La validation technique du système par les services du ministère des Transports signe le début du versement à Ecomouv' d'un loyer mensuel de 18 millions d'euros, même si la taxe a été suspendue. La société, de son côté, qui devait livrer le dispositif en juillet 2013 doit verser à l'État huit millions d'euros mensuels d'indemnités de retard.

La réception du système a pris du retard, puisque le ministre des Transports Frédéric Cuvillier l'avait annoncé pour la fin-décembre. Interrogé le 8 janvier 2014 dans le cadre de la commission d'enquête sénatoriale sur le contrat Ecomouv', Michel Cornil a souligné que l'offre d'Ecomouv' était "la moins coûteuse reçue par l'État" dans le cadre de l'appel d'offres qu'il avait lancé.

Selon Antoine Caput, de Thales, l'un des actionnaires d'Ecomouv', "le processus (d'appel d'offres) s'est déroulé de façon parfaitement normale"."Nous avons été surpris par l'annonce de la suspension, qui n'avait fait l'objet d'aucune annonce préalable", a regretté Michelangelo Damasco, directeur juridique d'Ecomouv'.

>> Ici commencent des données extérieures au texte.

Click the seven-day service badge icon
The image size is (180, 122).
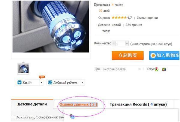157,69
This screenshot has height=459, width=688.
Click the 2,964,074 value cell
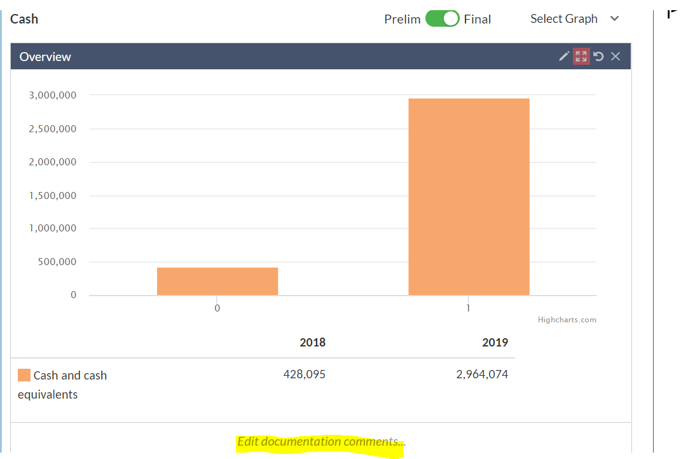pyautogui.click(x=482, y=374)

Le rapporteur de la commission, la sénatrice PS Virginie Klès, s'est dite "surprise du nombre d'éléments couverts par le secret commercial"."L'objectif d'un partenariat public-privé est d'optimiser les finances publiques. Or, le citoyen français n'a aucun moyen de le contrôler", s'est-elle étonnée, à l'issue des auditions du 8 janvier.

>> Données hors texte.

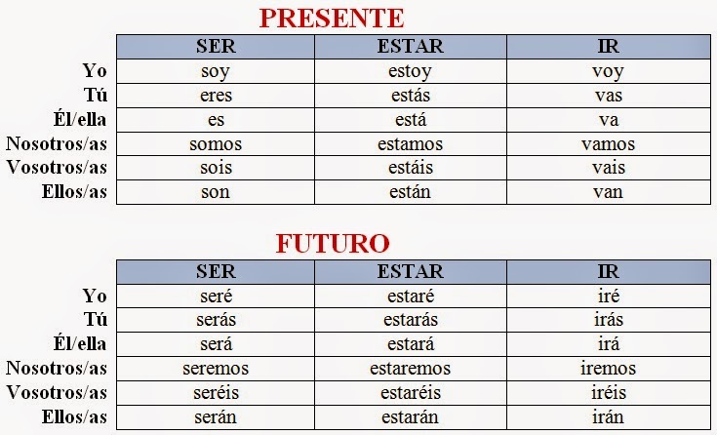Click the cell containing iremos
Screen dimensions: 717x435
click(608, 369)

La commission d'enquête sénatoriale, créée à l'initiative du groupe socialiste, porte "sur les modalités du montage juridique et financier et l'environnement du contrat retenu in fine pour la mise en œuvre de l'écotaxe poids lourds". L'appel d'offres avait été jugé régulier par le Conseil d'État en 2011.

Michel Cornil a précisé qu'à ce jour, 190 000 poids lourds s'étaient enregistrés. Au total, sur les 600 000 camions français et 200 000 camions étrangers qui seront concernés, 400 000 devraient être abonnés.

Ecomouv', société créée pour la mise en place de la collecte de l'écotaxe, est une filiale de la compagnie italienne Autostrade per l'Italia à hauteur de 70%, le reste du capital étant partagé entre Thales, SNCF, SFR, et Steria.